We make the following three assumptions:
a) In experiment \(E_t\) the subject (learner) performs reaction \(R_\beta\) with probability \(p_t(R_\beta / C_\alpha)\). The matrix of conditional probabilities \(\|p_t(R_\beta/C_\alpha)\|\) will henceforth be called the subject’s behavior and denoted by \(\bar p_t(\beta/\alpha)\).
b) All the experience accumulated by the subject (learner) is completely contained in its behavior \(\bar p_t(\beta/\alpha)\). Formally this is expressed as follows: if in experiment \(E_t\) the event \(\omega_{i_t} \in \Omega\) occurred, then the new behavior will be
\[
\bar p_{t+1}(\beta/\alpha)=\varphi(\bar p_t(\beta/\alpha),\omega_{i_t}),
\]
where \(\bar p_t(\beta/\alpha)\) is the behavior of the subject in \(E_t\).
c) The rule for changing behaviors \(\varphi(\bar p(\beta/\alpha),\omega)\), defined on the set of all behaviors \(\hat P=\{\|p(R_\beta/C_\alpha)\|\}\), is a contracting homeomorphic mapping with contraction coefficient \(a_\omega\) and fixed point \(\bar p_\omega(\beta/\alpha)\). This fixed point is naturally called the behavior taught by the event \(\omega\); \(a_\omega\) is the learning rate.
Learning according to scheme a)—c) will be called a behavioristic model, or briefly BM (for more on BM see \((^8)\)). A BM for which the transformation
\[
\varphi(\bar p(\beta/\alpha),\omega)=a_\omega\bar p(\beta/\alpha)+(1-a_\omega)\bar p_\omega(\beta/\alpha),
\]
i.e., is linear, was proposed and tested in many experiments in \((^{1-3})\). This model will henceforth be denoted MBM (the Bush–Mosteller model). A BM can be represented by an automaton with an uncountable set of states (see the addenda in \((^3)\)).

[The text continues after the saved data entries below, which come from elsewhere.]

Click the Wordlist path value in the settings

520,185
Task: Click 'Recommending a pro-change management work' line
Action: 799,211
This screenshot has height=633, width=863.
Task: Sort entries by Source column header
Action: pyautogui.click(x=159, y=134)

We shall call an approximation of a BM of order \(k\) (briefly ABM \(k\)) a learning model possessing properties a), b) and the new property c′):
c′) The rule for changing behaviors
\[
\tilde\varphi(\bar p_{\omega_{i_1}\ldots\omega_{i_k}}(\beta/\alpha),\omega_j)
=
\bar p_{\omega_{i_2}\ldots\omega_{i_k}\omega_j}(\beta/\alpha)
\]
is defined on the finite set
\[
\bar P_k=\{\|\bar p_{\omega_{i_1}\ldots\omega_{i_k}}(\beta/\alpha)\|\}
\]
of all possible behaviors that are fixed points of \(k\)-fold superpositions of the mappings
\[
\varphi(\varphi(\varphi\ldots(\varphi(\bar p(\beta/\alpha),\omega_{i_1}),\omega_{i_2}),\ldots),\omega_{i_k}),
\quad \omega_{i_j}\in\Omega.
\]
An ABM \(k\) can be represented by a combination of a random-signal generator and a finite automaton. In particular, an ABM \(k\) is realizable in the form of a homogeneous network of formal neurons and neurons with spontaneous activity.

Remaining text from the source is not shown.